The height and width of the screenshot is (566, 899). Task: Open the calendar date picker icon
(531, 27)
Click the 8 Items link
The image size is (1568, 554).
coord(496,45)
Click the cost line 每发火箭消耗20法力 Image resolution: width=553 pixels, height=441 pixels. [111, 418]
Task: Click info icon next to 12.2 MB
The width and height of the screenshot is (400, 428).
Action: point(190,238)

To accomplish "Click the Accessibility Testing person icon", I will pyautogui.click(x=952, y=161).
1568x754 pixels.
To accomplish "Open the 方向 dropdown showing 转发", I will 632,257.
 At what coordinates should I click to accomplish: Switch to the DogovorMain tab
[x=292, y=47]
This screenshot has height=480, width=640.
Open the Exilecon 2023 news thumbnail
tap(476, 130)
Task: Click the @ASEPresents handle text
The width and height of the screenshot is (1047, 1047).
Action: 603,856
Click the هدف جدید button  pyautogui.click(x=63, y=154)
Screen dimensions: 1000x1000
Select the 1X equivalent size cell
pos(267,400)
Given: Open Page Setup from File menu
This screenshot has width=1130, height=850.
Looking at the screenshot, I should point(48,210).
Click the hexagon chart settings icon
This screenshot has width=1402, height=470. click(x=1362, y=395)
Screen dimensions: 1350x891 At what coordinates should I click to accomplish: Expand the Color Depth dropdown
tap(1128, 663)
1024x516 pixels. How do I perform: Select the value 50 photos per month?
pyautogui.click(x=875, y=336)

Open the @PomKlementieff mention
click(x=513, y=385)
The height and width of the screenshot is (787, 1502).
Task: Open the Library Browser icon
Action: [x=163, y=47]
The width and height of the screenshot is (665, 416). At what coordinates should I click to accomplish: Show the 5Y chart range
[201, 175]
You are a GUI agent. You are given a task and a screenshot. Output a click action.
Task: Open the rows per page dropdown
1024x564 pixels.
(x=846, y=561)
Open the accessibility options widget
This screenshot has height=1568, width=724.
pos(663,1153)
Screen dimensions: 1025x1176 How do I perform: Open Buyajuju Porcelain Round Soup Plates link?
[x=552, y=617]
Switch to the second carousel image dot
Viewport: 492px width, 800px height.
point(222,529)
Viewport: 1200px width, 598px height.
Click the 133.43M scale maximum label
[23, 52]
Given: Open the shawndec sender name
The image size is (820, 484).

## Work request:
Where a line in the material contains "will", copy that line.

## Your solution:
To accomplish "Click the Accessibility Testing person icon", I will pyautogui.click(x=952, y=161).
To accomplish "Open the 方向 dropdown showing 转发", I will 632,257.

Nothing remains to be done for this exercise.